• _Data extracts_
....

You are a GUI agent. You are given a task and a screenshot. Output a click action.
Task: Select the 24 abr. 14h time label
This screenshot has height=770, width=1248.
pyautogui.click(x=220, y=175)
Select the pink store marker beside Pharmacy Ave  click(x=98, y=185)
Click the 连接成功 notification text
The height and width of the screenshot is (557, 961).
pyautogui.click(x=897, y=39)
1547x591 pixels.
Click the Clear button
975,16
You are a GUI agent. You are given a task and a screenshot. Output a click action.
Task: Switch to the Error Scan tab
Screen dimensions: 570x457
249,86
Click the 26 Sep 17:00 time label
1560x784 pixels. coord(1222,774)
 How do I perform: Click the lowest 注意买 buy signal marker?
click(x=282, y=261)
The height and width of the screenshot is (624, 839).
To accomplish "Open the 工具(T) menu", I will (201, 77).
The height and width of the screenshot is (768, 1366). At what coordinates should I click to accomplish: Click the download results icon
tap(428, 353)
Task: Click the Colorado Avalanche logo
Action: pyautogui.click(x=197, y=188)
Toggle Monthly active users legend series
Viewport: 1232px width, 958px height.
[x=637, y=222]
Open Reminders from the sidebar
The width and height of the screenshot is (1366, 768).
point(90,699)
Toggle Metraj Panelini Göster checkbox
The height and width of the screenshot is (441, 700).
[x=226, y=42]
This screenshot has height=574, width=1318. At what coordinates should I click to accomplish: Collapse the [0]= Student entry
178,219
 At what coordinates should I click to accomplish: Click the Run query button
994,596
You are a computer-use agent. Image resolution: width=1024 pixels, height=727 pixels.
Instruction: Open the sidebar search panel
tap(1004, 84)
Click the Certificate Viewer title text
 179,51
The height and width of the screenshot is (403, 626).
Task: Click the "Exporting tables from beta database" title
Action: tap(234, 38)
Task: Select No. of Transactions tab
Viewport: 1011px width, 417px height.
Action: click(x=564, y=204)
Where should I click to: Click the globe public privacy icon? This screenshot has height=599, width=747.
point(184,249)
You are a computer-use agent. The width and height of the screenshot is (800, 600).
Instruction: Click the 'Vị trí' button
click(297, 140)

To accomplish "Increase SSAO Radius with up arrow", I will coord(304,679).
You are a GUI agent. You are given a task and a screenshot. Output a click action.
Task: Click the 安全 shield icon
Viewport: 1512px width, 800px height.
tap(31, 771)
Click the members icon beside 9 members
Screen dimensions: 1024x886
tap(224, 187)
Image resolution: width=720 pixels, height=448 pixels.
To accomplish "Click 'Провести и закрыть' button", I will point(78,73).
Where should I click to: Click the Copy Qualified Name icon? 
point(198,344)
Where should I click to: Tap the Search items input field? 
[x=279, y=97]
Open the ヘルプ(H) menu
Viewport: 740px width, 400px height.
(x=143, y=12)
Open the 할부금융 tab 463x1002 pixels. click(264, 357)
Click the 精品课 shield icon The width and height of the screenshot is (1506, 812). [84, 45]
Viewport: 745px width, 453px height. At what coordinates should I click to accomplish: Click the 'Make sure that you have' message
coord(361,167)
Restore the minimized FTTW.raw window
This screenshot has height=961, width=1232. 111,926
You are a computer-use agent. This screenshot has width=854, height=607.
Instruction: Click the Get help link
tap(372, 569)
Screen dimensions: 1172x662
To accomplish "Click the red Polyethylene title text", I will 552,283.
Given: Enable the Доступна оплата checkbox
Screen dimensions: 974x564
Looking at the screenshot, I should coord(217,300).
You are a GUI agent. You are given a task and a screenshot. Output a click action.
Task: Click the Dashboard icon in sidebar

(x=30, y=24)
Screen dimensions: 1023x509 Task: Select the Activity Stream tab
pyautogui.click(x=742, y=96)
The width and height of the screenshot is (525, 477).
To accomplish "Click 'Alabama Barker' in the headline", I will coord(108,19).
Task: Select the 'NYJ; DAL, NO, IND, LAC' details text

....

Every record must be given again exactly as it was written.

You are a GUI agent. You are given a task and a screenshot. Output a click action.
Task: Select the 24 abr. 14h time label
This screenshot has height=770, width=1248.
pyautogui.click(x=220, y=175)
Select the pink store marker beside Pharmacy Ave  click(x=98, y=185)
Click the 连接成功 notification text
The height and width of the screenshot is (557, 961).
pyautogui.click(x=897, y=39)
1547x591 pixels.
Click the Clear button
975,16
You are a GUI agent. You are given a task and a screenshot. Output a click action.
Task: Switch to the Error Scan tab
Screen dimensions: 570x457
249,86
Click the 26 Sep 17:00 time label
1560x784 pixels. coord(1222,774)
 How do I perform: Click the lowest 注意买 buy signal marker?
click(x=282, y=261)
The height and width of the screenshot is (624, 839).
To accomplish "Open the 工具(T) menu", I will (201, 77).
The height and width of the screenshot is (768, 1366). At what coordinates should I click to accomplish: Click the download results icon
tap(428, 353)
Task: Click the Colorado Avalanche logo
Action: pyautogui.click(x=197, y=188)
Toggle Monthly active users legend series
Viewport: 1232px width, 958px height.
[x=637, y=222]
Open Reminders from the sidebar
The width and height of the screenshot is (1366, 768).
point(90,699)
Toggle Metraj Panelini Göster checkbox
The height and width of the screenshot is (441, 700).
[x=226, y=42]
This screenshot has height=574, width=1318. At what coordinates should I click to accomplish: Collapse the [0]= Student entry
178,219
 At what coordinates should I click to accomplish: Click the Run query button
994,596
You are a computer-use agent. Image resolution: width=1024 pixels, height=727 pixels.
Instruction: Open the sidebar search panel
tap(1004, 84)
Click the Certificate Viewer title text
 179,51
The height and width of the screenshot is (403, 626).
Task: Click the "Exporting tables from beta database" title
Action: tap(234, 38)
Task: Select No. of Transactions tab
Viewport: 1011px width, 417px height.
Action: click(x=564, y=204)
Where should I click to: Click the globe public privacy icon? This screenshot has height=599, width=747.
point(184,249)
You are a computer-use agent. The width and height of the screenshot is (800, 600).
Instruction: Click the 'Vị trí' button
click(297, 140)

To accomplish "Increase SSAO Radius with up arrow", I will coord(304,679).
You are a GUI agent. You are given a task and a screenshot. Output a click action.
Task: Click the 安全 shield icon
Viewport: 1512px width, 800px height.
tap(31, 771)
Click the members icon beside 9 members
Screen dimensions: 1024x886
tap(224, 187)
Image resolution: width=720 pixels, height=448 pixels.
To accomplish "Click 'Провести и закрыть' button", I will point(78,73).
Where should I click to: Click the Copy Qualified Name icon? 
point(198,344)
Where should I click to: Tap the Search items input field? 
[x=279, y=97]
Open the ヘルプ(H) menu
Viewport: 740px width, 400px height.
(x=143, y=12)
Open the 할부금융 tab 463x1002 pixels. click(264, 357)
Click the 精品课 shield icon The width and height of the screenshot is (1506, 812). [84, 45]
Viewport: 745px width, 453px height. At what coordinates should I click to accomplish: Click the 'Make sure that you have' message
coord(361,167)
Restore the minimized FTTW.raw window
This screenshot has height=961, width=1232. 111,926
You are a computer-use agent. This screenshot has width=854, height=607.
Instruction: Click the Get help link
tap(372, 569)
Screen dimensions: 1172x662
To accomplish "Click the red Polyethylene title text", I will 552,283.
Given: Enable the Доступна оплата checkbox
Screen dimensions: 974x564
Looking at the screenshot, I should coord(217,300).
You are a GUI agent. You are given a task and a screenshot. Output a click action.
Task: Click the Dashboard icon in sidebar

(x=30, y=24)
Screen dimensions: 1023x509 Task: Select the Activity Stream tab
pyautogui.click(x=742, y=96)
The width and height of the screenshot is (525, 477).
To accomplish "Click 'Alabama Barker' in the headline", I will coord(108,19).
Task: Select the 'NYJ; DAL, NO, IND, LAC' details text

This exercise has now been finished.